• _THE TASK_
Your job is to write out each record precisely as it stands.
[[ INFORMATION SHOWN open ]]
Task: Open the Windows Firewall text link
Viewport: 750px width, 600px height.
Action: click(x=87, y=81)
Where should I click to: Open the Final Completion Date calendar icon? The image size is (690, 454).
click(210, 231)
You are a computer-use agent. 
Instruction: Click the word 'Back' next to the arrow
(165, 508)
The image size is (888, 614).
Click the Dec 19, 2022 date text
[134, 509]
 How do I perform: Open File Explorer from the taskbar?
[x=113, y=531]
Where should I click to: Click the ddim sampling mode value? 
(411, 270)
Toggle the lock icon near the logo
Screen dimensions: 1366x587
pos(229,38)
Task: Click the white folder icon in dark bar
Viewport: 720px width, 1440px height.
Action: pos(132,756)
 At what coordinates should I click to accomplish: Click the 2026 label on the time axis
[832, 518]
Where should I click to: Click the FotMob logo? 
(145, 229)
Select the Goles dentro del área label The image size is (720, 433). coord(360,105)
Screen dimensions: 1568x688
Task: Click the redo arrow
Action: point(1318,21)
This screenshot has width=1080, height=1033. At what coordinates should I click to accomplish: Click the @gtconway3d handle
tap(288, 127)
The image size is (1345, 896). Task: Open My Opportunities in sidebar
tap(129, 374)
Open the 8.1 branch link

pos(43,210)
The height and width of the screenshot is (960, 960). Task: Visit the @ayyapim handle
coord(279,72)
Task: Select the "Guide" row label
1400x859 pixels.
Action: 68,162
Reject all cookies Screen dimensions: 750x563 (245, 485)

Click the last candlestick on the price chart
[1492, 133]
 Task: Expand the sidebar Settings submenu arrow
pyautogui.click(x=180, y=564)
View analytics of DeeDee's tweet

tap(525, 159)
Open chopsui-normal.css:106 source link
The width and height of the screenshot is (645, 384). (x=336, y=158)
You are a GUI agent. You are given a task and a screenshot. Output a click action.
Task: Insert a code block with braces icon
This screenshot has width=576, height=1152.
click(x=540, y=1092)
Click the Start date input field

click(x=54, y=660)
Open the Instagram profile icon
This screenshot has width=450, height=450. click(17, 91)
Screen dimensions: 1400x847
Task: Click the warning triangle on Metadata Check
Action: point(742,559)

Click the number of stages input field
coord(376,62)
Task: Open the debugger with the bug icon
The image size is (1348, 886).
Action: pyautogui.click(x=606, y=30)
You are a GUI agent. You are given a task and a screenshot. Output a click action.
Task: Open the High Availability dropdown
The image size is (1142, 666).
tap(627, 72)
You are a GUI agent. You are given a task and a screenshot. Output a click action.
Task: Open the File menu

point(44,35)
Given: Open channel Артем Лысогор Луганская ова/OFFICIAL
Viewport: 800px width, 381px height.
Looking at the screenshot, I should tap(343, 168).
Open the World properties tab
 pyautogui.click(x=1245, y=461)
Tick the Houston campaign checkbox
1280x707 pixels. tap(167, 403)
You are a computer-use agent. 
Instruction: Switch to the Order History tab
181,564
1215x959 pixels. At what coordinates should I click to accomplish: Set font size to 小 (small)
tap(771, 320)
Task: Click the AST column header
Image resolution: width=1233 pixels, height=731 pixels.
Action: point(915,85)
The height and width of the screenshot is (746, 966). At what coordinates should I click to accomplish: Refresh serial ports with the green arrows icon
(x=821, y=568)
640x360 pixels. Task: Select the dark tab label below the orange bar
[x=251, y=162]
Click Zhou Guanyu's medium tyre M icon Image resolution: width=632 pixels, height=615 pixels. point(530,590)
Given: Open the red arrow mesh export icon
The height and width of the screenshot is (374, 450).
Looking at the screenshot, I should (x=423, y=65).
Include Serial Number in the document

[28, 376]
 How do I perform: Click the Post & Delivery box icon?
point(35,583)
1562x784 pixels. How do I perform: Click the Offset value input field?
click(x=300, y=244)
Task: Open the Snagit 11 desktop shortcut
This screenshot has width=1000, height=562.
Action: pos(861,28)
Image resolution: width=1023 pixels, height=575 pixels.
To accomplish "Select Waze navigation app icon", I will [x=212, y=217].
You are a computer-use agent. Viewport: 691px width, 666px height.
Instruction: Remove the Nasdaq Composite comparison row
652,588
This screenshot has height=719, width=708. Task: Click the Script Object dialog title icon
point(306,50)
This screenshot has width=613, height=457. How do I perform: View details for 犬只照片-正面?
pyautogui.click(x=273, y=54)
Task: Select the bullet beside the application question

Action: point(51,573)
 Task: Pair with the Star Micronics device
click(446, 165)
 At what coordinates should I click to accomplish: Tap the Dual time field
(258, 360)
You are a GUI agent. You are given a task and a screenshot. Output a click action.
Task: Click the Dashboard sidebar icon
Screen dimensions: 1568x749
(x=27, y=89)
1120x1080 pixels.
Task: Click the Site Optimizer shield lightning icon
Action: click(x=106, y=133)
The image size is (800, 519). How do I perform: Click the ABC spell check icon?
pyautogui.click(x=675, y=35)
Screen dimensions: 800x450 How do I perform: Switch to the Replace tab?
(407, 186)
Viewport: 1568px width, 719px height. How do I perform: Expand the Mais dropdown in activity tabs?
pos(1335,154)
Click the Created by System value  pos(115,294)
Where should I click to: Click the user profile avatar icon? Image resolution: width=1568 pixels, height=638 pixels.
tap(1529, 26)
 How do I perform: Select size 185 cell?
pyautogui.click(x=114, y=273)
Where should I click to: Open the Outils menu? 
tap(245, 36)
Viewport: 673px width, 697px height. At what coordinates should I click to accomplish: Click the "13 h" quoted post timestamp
[[ INFORMATION SHOWN closed ]]
• _SOLUTION FOR THIS PROBLEM_
Task: Open the Windows Firewall text link
Viewport: 750px width, 600px height.
Action: click(x=87, y=81)
Where should I click to: Open the Final Completion Date calendar icon? The image size is (690, 454).
click(210, 231)
You are a computer-use agent. 
Instruction: Click the word 'Back' next to the arrow
(165, 508)
The image size is (888, 614).
Click the Dec 19, 2022 date text
[134, 509]
 How do I perform: Open File Explorer from the taskbar?
[x=113, y=531]
Where should I click to: Click the ddim sampling mode value? 
(411, 270)
Toggle the lock icon near the logo
Screen dimensions: 1366x587
pos(229,38)
Task: Click the white folder icon in dark bar
Viewport: 720px width, 1440px height.
Action: pos(132,756)
 At what coordinates should I click to accomplish: Click the 2026 label on the time axis
[832, 518]
Where should I click to: Click the FotMob logo? 
(145, 229)
Select the Goles dentro del área label The image size is (720, 433). coord(360,105)
Screen dimensions: 1568x688
Task: Click the redo arrow
Action: point(1318,21)
This screenshot has width=1080, height=1033. At what coordinates should I click to accomplish: Click the @gtconway3d handle
tap(288, 127)
The image size is (1345, 896). Task: Open My Opportunities in sidebar
tap(129, 374)
Open the 8.1 branch link

pos(43,210)
The height and width of the screenshot is (960, 960). Task: Visit the @ayyapim handle
coord(279,72)
Task: Select the "Guide" row label
1400x859 pixels.
Action: 68,162
Reject all cookies Screen dimensions: 750x563 (245, 485)

Click the last candlestick on the price chart
[1492, 133]
 Task: Expand the sidebar Settings submenu arrow
pyautogui.click(x=180, y=564)
View analytics of DeeDee's tweet

tap(525, 159)
Open chopsui-normal.css:106 source link
The width and height of the screenshot is (645, 384). (x=336, y=158)
You are a GUI agent. You are given a task and a screenshot. Output a click action.
Task: Insert a code block with braces icon
This screenshot has width=576, height=1152.
click(x=540, y=1092)
Click the Start date input field

click(x=54, y=660)
Open the Instagram profile icon
This screenshot has width=450, height=450. click(17, 91)
Screen dimensions: 1400x847
Task: Click the warning triangle on Metadata Check
Action: point(742,559)

Click the number of stages input field
coord(376,62)
Task: Open the debugger with the bug icon
The image size is (1348, 886).
Action: pyautogui.click(x=606, y=30)
You are a GUI agent. You are given a task and a screenshot. Output a click action.
Task: Open the High Availability dropdown
The image size is (1142, 666).
tap(627, 72)
You are a GUI agent. You are given a task and a screenshot. Output a click action.
Task: Open the File menu

point(44,35)
Given: Open channel Артем Лысогор Луганская ова/OFFICIAL
Viewport: 800px width, 381px height.
Looking at the screenshot, I should tap(343, 168).
Open the World properties tab
 pyautogui.click(x=1245, y=461)
Tick the Houston campaign checkbox
1280x707 pixels. tap(167, 403)
You are a computer-use agent. 
Instruction: Switch to the Order History tab
181,564
1215x959 pixels. At what coordinates should I click to accomplish: Set font size to 小 (small)
tap(771, 320)
Task: Click the AST column header
Image resolution: width=1233 pixels, height=731 pixels.
Action: point(915,85)
The height and width of the screenshot is (746, 966). At what coordinates should I click to accomplish: Refresh serial ports with the green arrows icon
(x=821, y=568)
640x360 pixels. Task: Select the dark tab label below the orange bar
[x=251, y=162]
Click Zhou Guanyu's medium tyre M icon Image resolution: width=632 pixels, height=615 pixels. point(530,590)
Given: Open the red arrow mesh export icon
The height and width of the screenshot is (374, 450).
Looking at the screenshot, I should (x=423, y=65).
Include Serial Number in the document

[28, 376]
 How do I perform: Click the Post & Delivery box icon?
point(35,583)
1562x784 pixels. How do I perform: Click the Offset value input field?
click(x=300, y=244)
Task: Open the Snagit 11 desktop shortcut
This screenshot has width=1000, height=562.
Action: pos(861,28)
Image resolution: width=1023 pixels, height=575 pixels.
To accomplish "Select Waze navigation app icon", I will [x=212, y=217].
You are a computer-use agent. Viewport: 691px width, 666px height.
Instruction: Remove the Nasdaq Composite comparison row
652,588
This screenshot has height=719, width=708. Task: Click the Script Object dialog title icon
point(306,50)
This screenshot has width=613, height=457. How do I perform: View details for 犬只照片-正面?
pyautogui.click(x=273, y=54)
Task: Select the bullet beside the application question

Action: point(51,573)
 Task: Pair with the Star Micronics device
click(446, 165)
 At what coordinates should I click to accomplish: Tap the Dual time field
(258, 360)
You are a GUI agent. You are given a task and a screenshot. Output a click action.
Task: Click the Dashboard sidebar icon
Screen dimensions: 1568x749
(x=27, y=89)
1120x1080 pixels.
Task: Click the Site Optimizer shield lightning icon
Action: click(x=106, y=133)
The image size is (800, 519). How do I perform: Click the ABC spell check icon?
pyautogui.click(x=675, y=35)
Screen dimensions: 800x450 How do I perform: Switch to the Replace tab?
(407, 186)
Viewport: 1568px width, 719px height. How do I perform: Expand the Mais dropdown in activity tabs?
pos(1335,154)
Click the Created by System value  pos(115,294)
Where should I click to: Click the user profile avatar icon? Image resolution: width=1568 pixels, height=638 pixels.
tap(1529, 26)
 How do I perform: Select size 185 cell?
pyautogui.click(x=114, y=273)
Where should I click to: Open the Outils menu? 
tap(245, 36)
Viewport: 673px width, 697px height. At what coordinates should I click to accomplish: Click the "13 h" quoted post timestamp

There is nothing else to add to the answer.